> **WHAT YOU WILL DO**
Extend the tax-eval-harness README below, starting right after its final line.

> **SOURCE PASSAGE**
━━━━━━━━━━━━━━━━

Skip to content

singlarity-seekers/tax-eval-harness

Repository files navigation

tax-eval-harness

A three-layer evaluation harness for running the tax-analyzer skill at scale, built on the Claude Agent SDK.

Inspired by the composable skill evaluation philosophy: skills are portable, governed behavioral units. The eval harness wraps them with deterministic guardrails, semantic quality checks, and agent-based cross-verification.

Setup

Prerequisites: Python 3.10+, Node.js 18+, uv

git clone https://github.com/singlarity-seekers/tax-eval-harness.git
cd tax-eval-harness

# Install dependencies
uv sync

# Set your API key (get one from console.anthropic.com)
export ANTHROPIC_API_KEY="sk-ant-..."

Quick Start

Verify the skill loads (no API key needed)

━━━━━━━━━━━━━━━━

> **SUPPLIED INFORMATION**
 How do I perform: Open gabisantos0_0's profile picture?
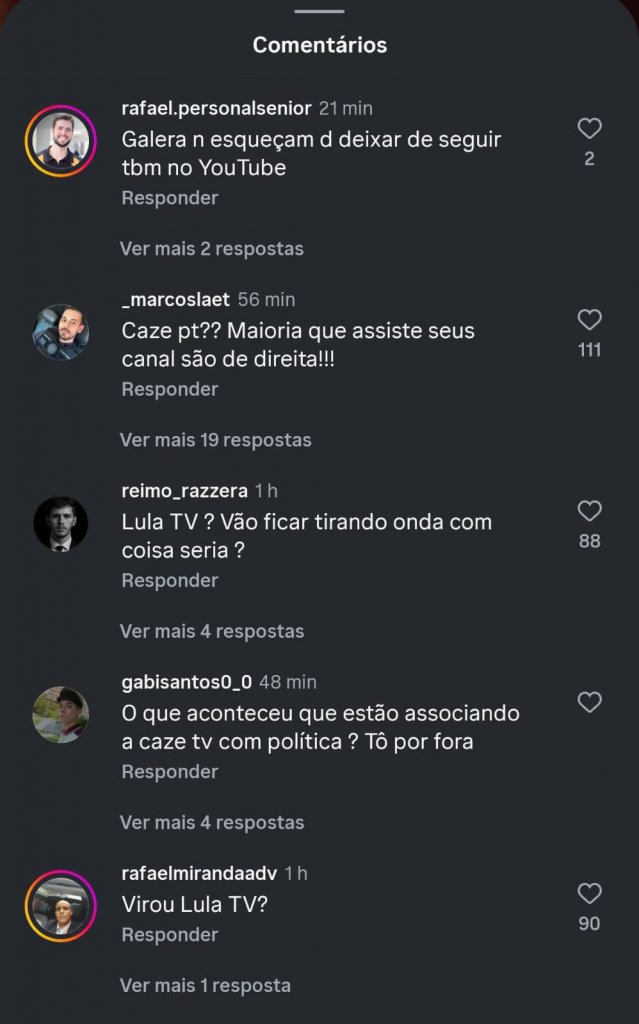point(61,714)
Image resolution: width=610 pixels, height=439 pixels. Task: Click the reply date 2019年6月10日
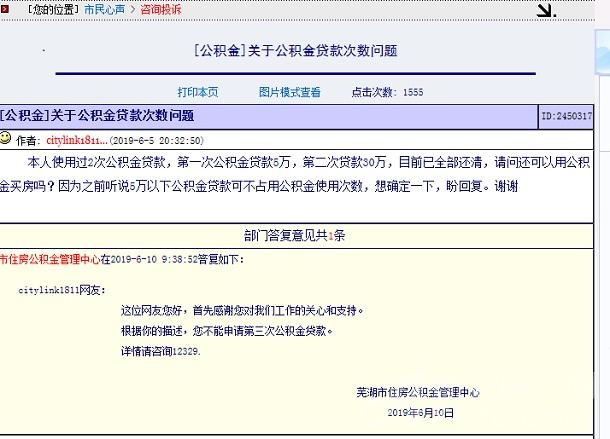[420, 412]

━━━━━━━━━━━━━━━━

> **ANSWER SPACE**
uv run tax-eval inspect

Expected output:

Skill name:    tax-analyzer
SKILL.md:      4929 chars
References:    ['document-parsing.md', 'tax-rules.md']
Scripts:       ['generate_tax_summary.py']

Run a single tax analysis

TAX_FOLDER=/path/to/2025_Tax OUTPUT_DIR=/path/to/output uv run tax-eval single

Run batch processing

BATCH_DIR=/path/to/clients OUTPUT_DIR=/path/to/output uv run tax-eval batch

Run with custom eval hooks

TAX_FOLDER=/path/to/2025_Tax OUTPUT_DIR=/path/to/output uv run tax-eval custom

How It Works

Skill Discovery

The tax-analyzer skill lives in .claude/skills/tax-analyzer/ and is discovered by name:

from tax_eval import TaxAnalyzerAgent

agent = TaxAnalyzerAgent(
    tax_folder="/path/to/2025_Tax",
    output_dir="/path/to/output",
    skill_name="tax-analyzer",        # discovers from .claude/skills/
)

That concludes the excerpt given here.